Leaders check that phonics teaching is effective. Adults who teach phonics have the knowledge to do this well. They quickly identify pupils who may need extra help.

Adults model a love of reading for pupils. Pupils feel inspired to read books based on recommendations from staff. Older pupils read books from a wide range of authors and styles.

One pupil commented, 'Reading is a window to the world'.

Staff receive regular support that helps them to identify pupils with SEND. They know that early identification is important.

Pupils with SEND access the same ambitious curriculum as their peers. Teachers make adaptations to enable all pupils to be successful. They consider the views of parents when planning how to meet individual pupils' needs.

Pupils recognise the school as being a friendly place. They say that adults are kind and caring. Pupils concentrate well in lessons and show respect for others.

During social times, older pupils take responsibility for safe play activities. Pupils have many opportunities to hold roles of responsibility. For example, they can be part of the school council 'Team 12'.

Pupils learn about people who have different beliefs to their own. They feel that being different is not a barrier to joining the school community. Pupils have an impressive knowledge of diversity.

They are well prepared for life in modern Britain.

Leaders regularly gather pupils' views. Consequently, pupils feel that their voices are heard.

Pupils have been part of leaders' discussions about improvements to the behaviour policy.

Staff are overwhelmingly positive about working at the school. They feel well supported and praise leaders for considering their well-being and workload.

Governors hold leaders to account for the quality of education. They share leaders' vision for the future development of the school.


The arrangements for safeguarding are effective.

Pupils feel safe, including when online. Staff understand pupils' vulnerabilities well and respond appropriately to their needs. They receive training that enables them to identify where support is necessary.

Established procedures are in place for recording and reporting concerns. Leaders ensure that families receive the help they need in a timely way.
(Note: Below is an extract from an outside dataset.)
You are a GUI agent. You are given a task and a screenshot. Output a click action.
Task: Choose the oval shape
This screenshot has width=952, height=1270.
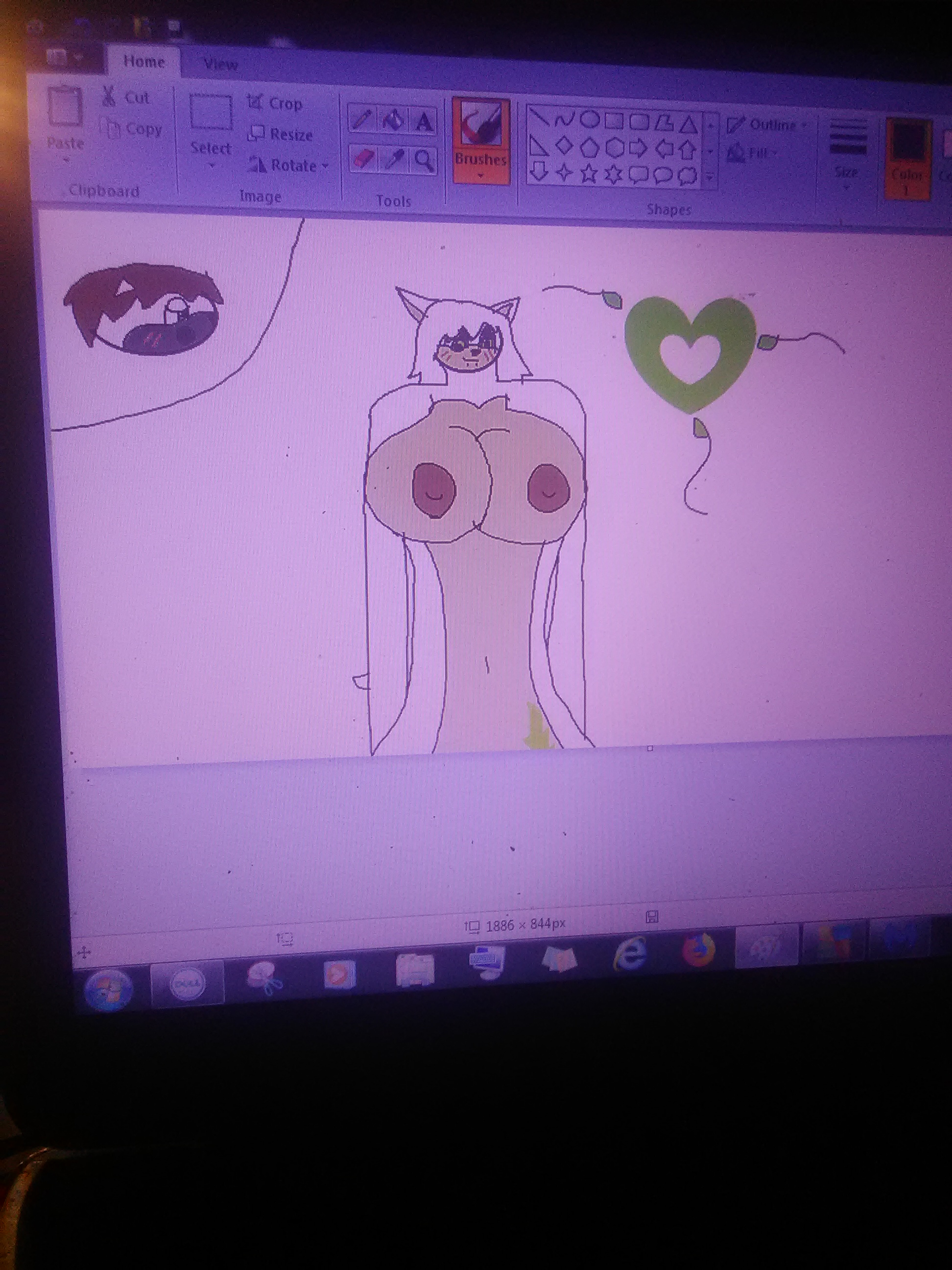point(589,120)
Leaders ensure appropriate checks on adults who work at the school are carried out.

Checks are recorded accurately on the single central record. Governors have secure safeguarding knowledge. They regularly monitor systems for keeping pupils safe.

What does the school need to do to improve?

(Information for the school and appropriate authority)

• The curriculum in some subjects is not always sequenced in a way that helps pupils to build knowledge effectively. Consequently, pupils do not use their prior learning as well as they could. Leaders need to ensure that the curriculum is sequenced in a way that allows pupils to know more and remember more over time.

• Planned activities are sometimes focused on the outcome of the task rather than the knowledge pupils will develop. As a result, pupils are not always clear about what they are learning. Leaders must ensure that teachers understand their subjects well, so learning is broken down to enable pupils to clearly articulate their knowledge and understanding.